Zinnias
Kathleen Blackshear shattered traditions from the very start and her individuality continued to shine throughout her life. She was the first female in her hometown to wear trousers, and went on to become first among American art historians to teach and promote non-western art. Born in the small town of Navasota in Texas, she grew up playing with the African American children who worked on her grandparents’ cotton plantation. Blackshear made friends with the children and their parents, and these relationships would inform her art for decades. She distinguished herself as one of few artists before the mid-twentieth century who depicted African Americans with aesthetic acumen and sensitivity.
She began to study art in Texas at the age of twelve, but for her undergraduate degree at Baylor University in Waco she majored not in art but in modern languages. After graduation she attended the Art Students League in New York, then beginning in 1918 spent six years travelling and exploring career options in Los Angeles, New Orleans, Europe, and Mexico. In 1924 she entered the program at the School of the Art Institute of Chicago, received a BFA and in 1941 matriculated with an MFA.
In addition to championing non-western art, she engaged her students with modern art—a controversial topic at that time. Her teaching was reflected in her art, as shown in this boldly colorful still life of Zinnias, painted around 1930. The perspective is unnatural; both the top of the flowers and the underside are visible, thus leaning towards a Cubist predilection. As a still life composition, Zinnias is reminiscent of the art of Paul Cezanne and Vincent Van Gough. The curious totemic figure on the wall to the right highlights Blackshear’s delight in non-western culture and particularly in ethnographic art. She was famous for taking her students to the Field Museum of Natural History and the Oriental Institute of Chicago.
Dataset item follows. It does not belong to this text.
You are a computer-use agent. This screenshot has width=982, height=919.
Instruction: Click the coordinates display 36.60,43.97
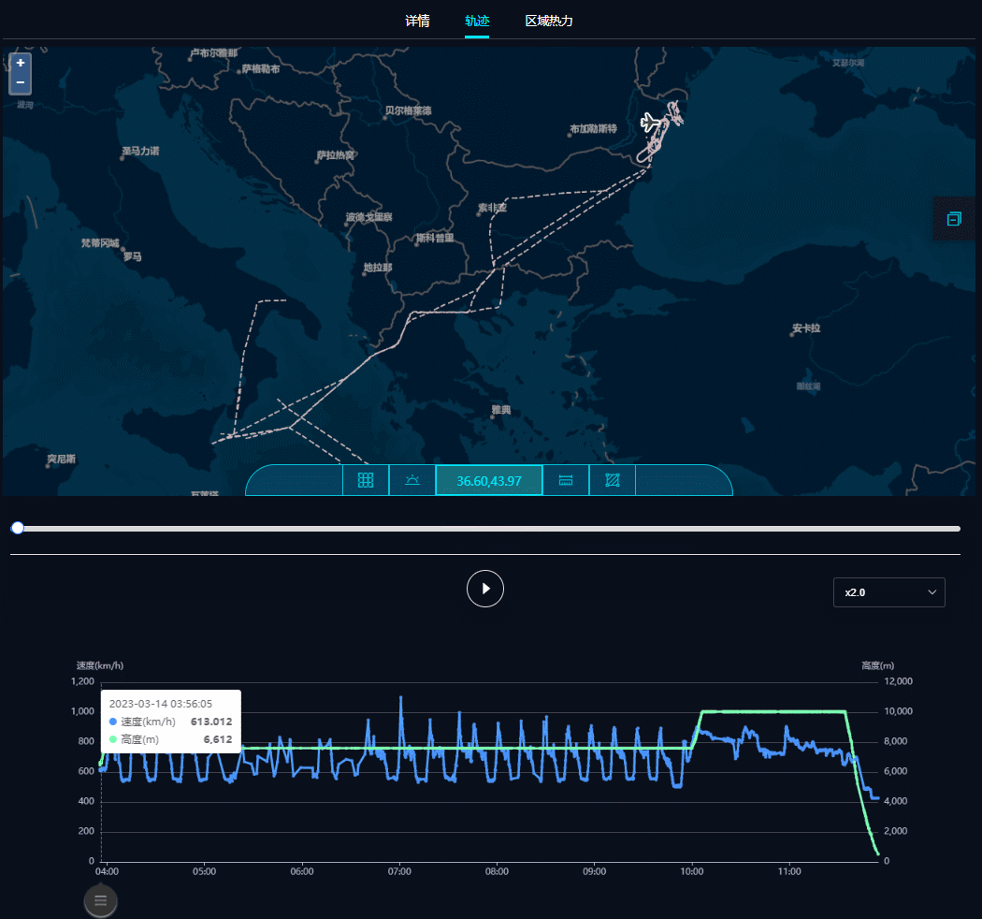pyautogui.click(x=489, y=481)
Her choice of flower, the zinnia, is likely no accident, as the flower thrives in hot, dry climates such as her native Texas.
Blackshear was not only a teacher and practicing artist, but also served as an editor for the pioneering survey book of art history, Art Through the Ages, authored by Helen Gardner, a teacher of Blackshear’s at the School of the Art Institute of Chicago. She continued to teach art history in Chicago until 1961, when she and her life partner, fellow-artist Ethel Speers, retired to Texas, thus her life came full circle.